If you know a way around this, let me know.

It's all the same error. UserId has length zero so it cannot be converted to a type that is length 65.

Its triggered by each message (reaction or regular) because each message comes with a group revision that is later than the revision the bridge knows about. This triggers a sync that causes a panic because some userid has length zero.

I should be able to verify this by writing a function that fetches and decrypts random group history until I find an item that also has userid of length zero, but it would be easier if I didn't have to.

I've never used bbctl, so I can't tell you.

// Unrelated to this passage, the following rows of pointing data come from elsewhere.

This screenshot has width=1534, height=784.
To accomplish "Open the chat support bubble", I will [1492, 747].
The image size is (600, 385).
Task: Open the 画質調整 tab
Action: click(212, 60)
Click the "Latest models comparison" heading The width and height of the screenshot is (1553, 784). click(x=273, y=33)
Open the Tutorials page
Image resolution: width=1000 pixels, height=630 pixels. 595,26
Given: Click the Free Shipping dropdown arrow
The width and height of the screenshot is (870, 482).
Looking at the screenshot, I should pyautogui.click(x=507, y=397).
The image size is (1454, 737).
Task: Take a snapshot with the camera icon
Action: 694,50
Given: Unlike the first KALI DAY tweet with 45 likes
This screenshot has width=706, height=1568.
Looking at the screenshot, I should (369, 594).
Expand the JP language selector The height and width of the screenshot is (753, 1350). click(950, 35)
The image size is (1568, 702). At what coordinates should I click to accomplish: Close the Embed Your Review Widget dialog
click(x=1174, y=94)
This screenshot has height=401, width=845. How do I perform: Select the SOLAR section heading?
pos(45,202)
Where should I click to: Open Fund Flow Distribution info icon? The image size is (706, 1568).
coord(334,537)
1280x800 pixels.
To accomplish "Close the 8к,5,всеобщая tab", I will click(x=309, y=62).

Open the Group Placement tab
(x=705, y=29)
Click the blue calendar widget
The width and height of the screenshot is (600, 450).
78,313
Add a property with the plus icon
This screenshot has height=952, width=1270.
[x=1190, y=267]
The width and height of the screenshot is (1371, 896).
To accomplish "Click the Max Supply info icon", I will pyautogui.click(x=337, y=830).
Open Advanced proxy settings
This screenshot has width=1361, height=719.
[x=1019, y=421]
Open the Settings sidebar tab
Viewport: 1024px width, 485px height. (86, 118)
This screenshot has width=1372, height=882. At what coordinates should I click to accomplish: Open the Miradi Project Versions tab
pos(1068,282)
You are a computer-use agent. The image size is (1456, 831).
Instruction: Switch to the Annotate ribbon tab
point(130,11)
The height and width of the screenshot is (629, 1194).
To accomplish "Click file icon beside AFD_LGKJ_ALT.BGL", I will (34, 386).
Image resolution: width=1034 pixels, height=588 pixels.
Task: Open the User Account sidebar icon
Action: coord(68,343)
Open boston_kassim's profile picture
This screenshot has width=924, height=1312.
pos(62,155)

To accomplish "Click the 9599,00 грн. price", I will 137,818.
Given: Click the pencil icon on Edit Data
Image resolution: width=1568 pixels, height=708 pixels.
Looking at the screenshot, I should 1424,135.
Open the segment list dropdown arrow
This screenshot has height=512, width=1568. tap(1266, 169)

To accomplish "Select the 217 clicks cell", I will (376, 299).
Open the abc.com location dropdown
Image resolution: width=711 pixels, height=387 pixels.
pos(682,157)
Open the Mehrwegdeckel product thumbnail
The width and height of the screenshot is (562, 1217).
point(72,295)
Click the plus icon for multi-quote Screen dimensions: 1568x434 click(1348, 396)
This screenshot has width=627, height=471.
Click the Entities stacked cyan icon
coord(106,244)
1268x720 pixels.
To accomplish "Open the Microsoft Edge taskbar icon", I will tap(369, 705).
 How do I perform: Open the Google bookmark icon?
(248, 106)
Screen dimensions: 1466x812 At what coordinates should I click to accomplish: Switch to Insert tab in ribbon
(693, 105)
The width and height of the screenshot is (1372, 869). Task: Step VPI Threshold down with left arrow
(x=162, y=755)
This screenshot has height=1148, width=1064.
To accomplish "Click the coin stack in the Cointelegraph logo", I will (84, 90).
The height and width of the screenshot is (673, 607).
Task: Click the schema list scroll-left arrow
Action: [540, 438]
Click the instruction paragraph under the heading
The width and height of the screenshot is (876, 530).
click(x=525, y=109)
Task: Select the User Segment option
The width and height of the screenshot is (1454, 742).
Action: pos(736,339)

Maybe @tulir wants to weigh in? 😄

While waiting for the other person to chime in - if it helps... I think I know what is causing the UserId length to be 0, potentially. This could help you reproduce.

This group chat has 1 person in it that I do not have in my phone's contacts. They were added by someone else. This is clear when I open the group chat's participants, as they don't have a "contact" icon.

Okay, apologies for the second comment here. I registered your dev version of the bridge as a 3rd-party bridge in bridge manager and configured it. The fix appears to work! In terms of not crashing, anyway.

I'm not seeing replies to my messages synced back to Beeper, but that could be me misconfiguring it I suppose.

Setting up an entirely new bridge would re-create portals from scratch, it would not try to catch up on group history. So it won't see the relevant group change (with userid of length zero)

@ZaeGitHub @shrugal could you please try whether this fixes your issue: #498

I attached a binary in case you don't want to set up a development setup you should be able to trigger the bug (if it's still there or I made a new one) by sending a message from the client to an affected group. Observe the logs.

The binary didn't work with bbctl run --custom-startup-command for some reason (fork/exec /data/binaries/mautrix-signal: no such file or directory), but I compiled it myself and it seems to fix the issue for me.

@ZaeGitHub @shrugal could you please try whether this fixes your issue: #498
I attached a binary in case you don't want to set up a development setup you should be able to trigger the bug (if it's still there or I made a new one) by sending a message from the client to an affected group. Observe the logs.

The binary didn't work with bbctl run --custom-startup-command for some reason (fork/exec /data/binaries/mautrix-signal: no such file or directory), but I compiled it myself and it seems to fix the issue for me.

Following this guide, I can confirm this also appears to fix the problem for me.